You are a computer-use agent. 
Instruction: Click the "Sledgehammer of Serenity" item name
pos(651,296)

...

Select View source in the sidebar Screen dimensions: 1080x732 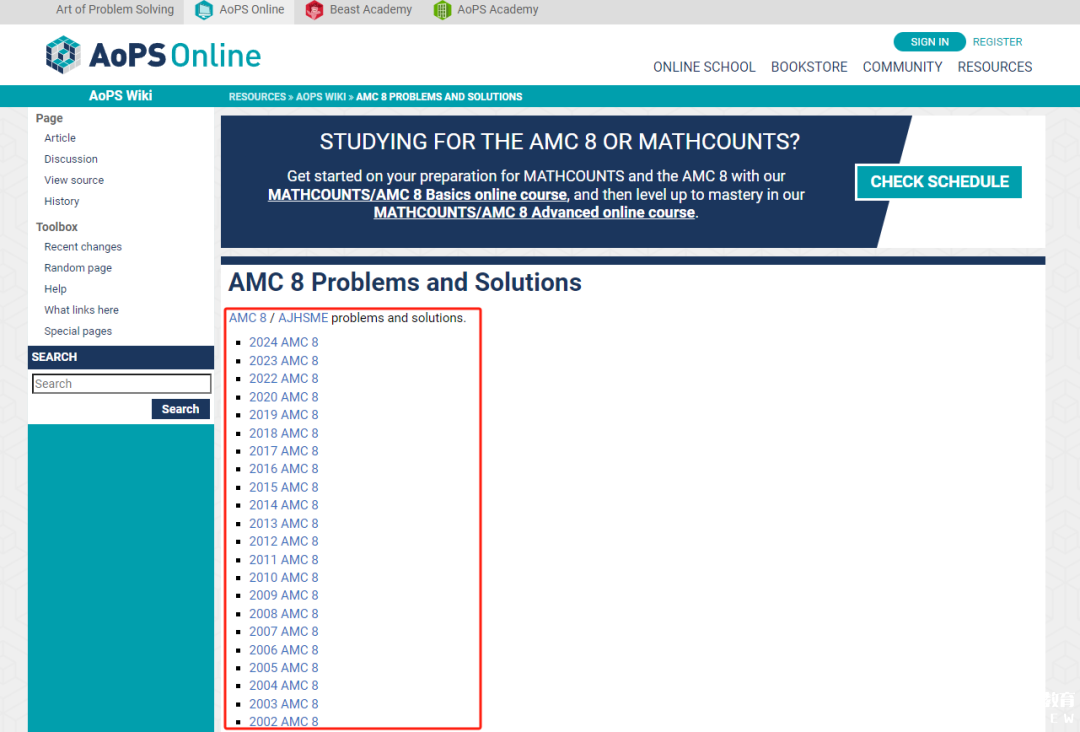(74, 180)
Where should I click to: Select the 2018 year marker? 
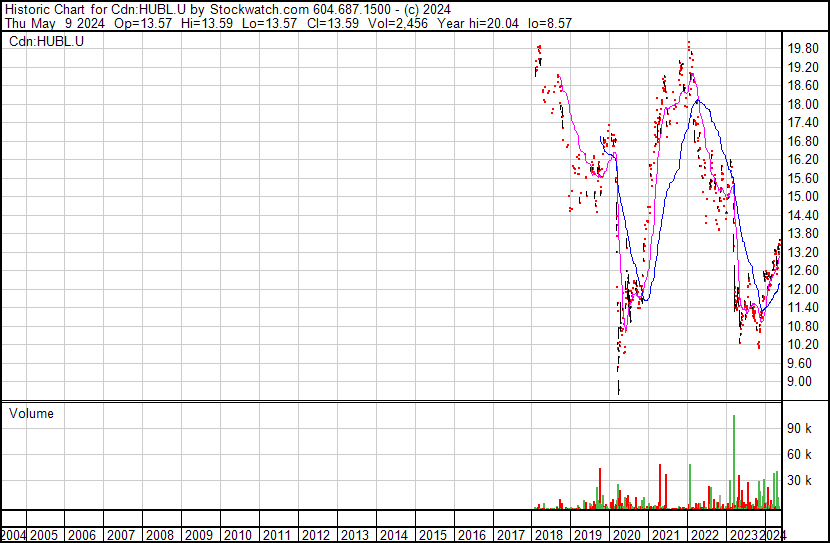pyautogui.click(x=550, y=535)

---

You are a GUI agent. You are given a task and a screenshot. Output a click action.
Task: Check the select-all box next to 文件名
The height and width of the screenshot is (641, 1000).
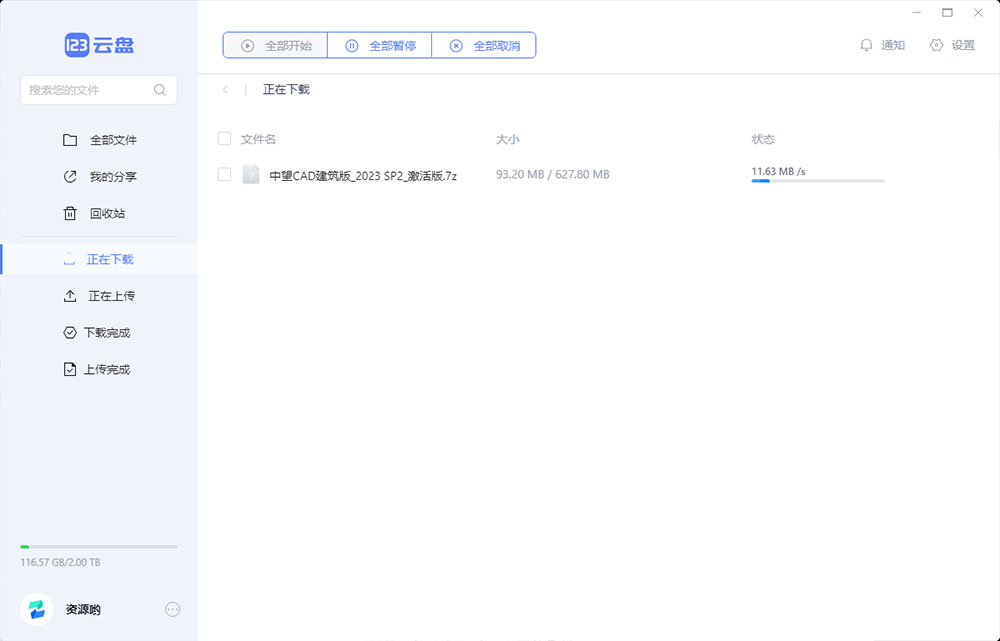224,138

• REQUIRED WORK: Whenever the word "agent" appears in a line of the listing, copy out that line.

• SOLUTION TO THIS PROBLEM:
You are a computer-use agent. 
You are a GUI agent. You are given a task and a screenshot. Output a click action.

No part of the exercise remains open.